Write out, word for word, every line from the one containing "[Dunston Brothers, Inc.] (41, 2085)" through the final line of the records.

——————

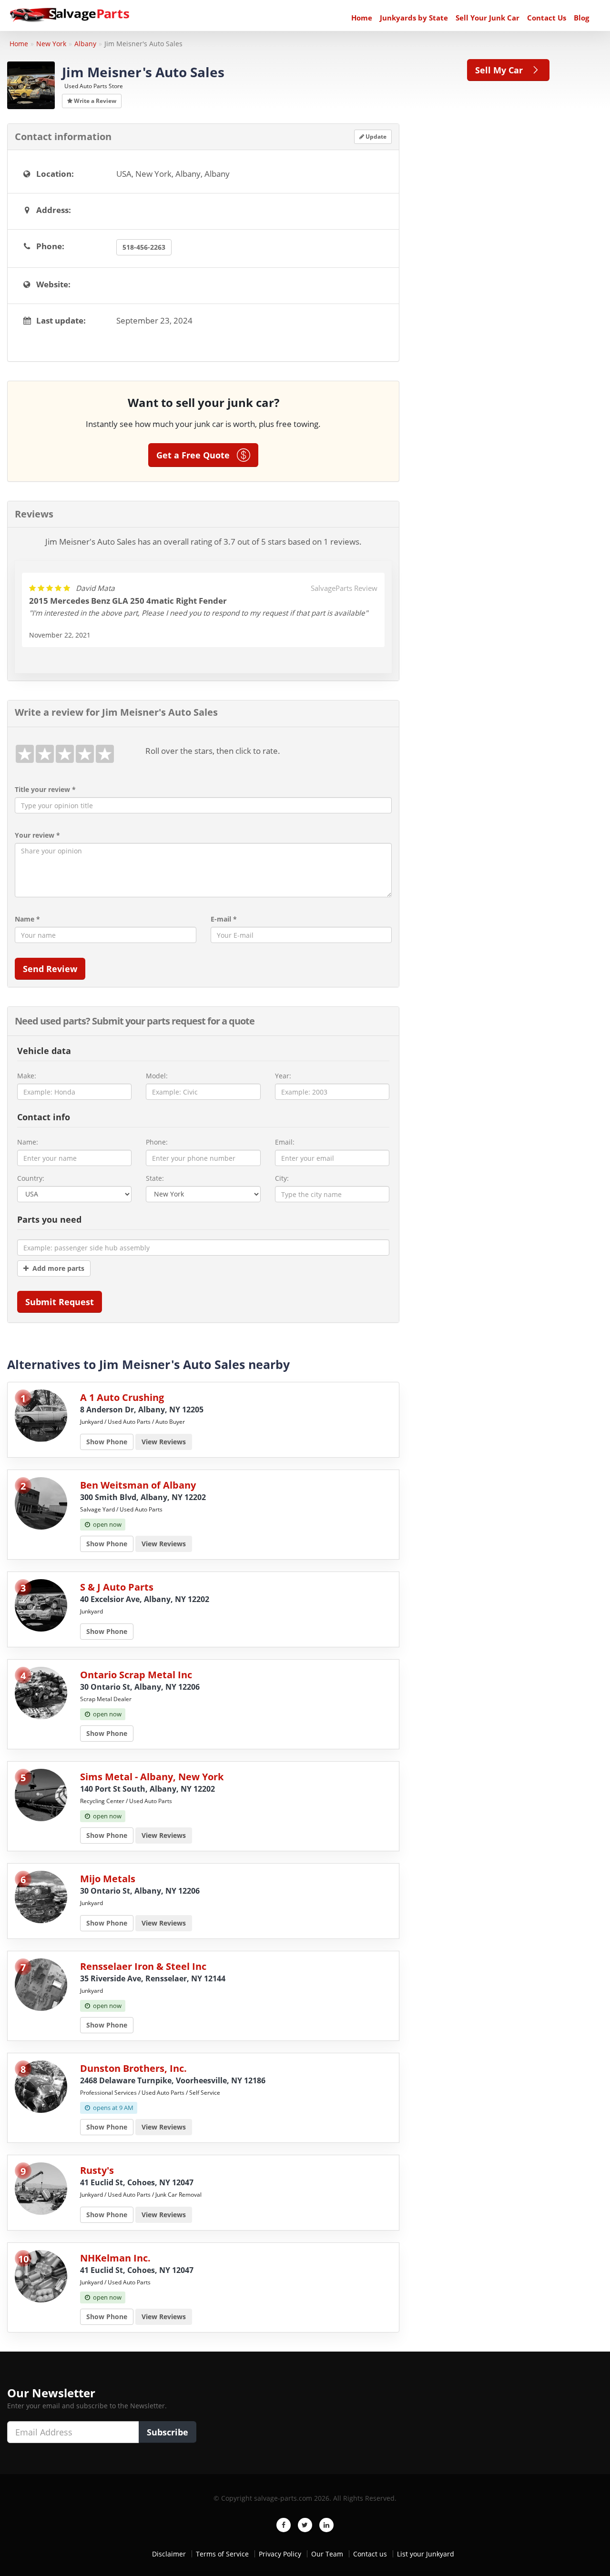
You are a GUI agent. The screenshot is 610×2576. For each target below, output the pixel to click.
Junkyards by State (414, 17)
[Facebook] (283, 2525)
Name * (27, 918)
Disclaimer (169, 2553)
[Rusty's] (41, 2187)
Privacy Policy (280, 2553)
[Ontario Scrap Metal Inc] (41, 1692)
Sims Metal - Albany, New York (152, 1776)
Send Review (50, 968)
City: (282, 1178)
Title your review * (45, 789)
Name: (27, 1141)
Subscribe (167, 2432)
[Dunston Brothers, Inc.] (41, 2085)
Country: (30, 1178)
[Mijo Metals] (41, 1896)
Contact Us (546, 17)
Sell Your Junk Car (487, 17)
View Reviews (164, 1441)
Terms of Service (222, 2553)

——————

• Problem solution:
[Dunston Brothers, Inc.] (41, 2085)
Country: (30, 1178)
[Mijo Metals] (41, 1896)
Contact Us (546, 17)
Sell Your Junk Car (487, 17)
View Reviews (164, 1441)
Terms of Service (222, 2553)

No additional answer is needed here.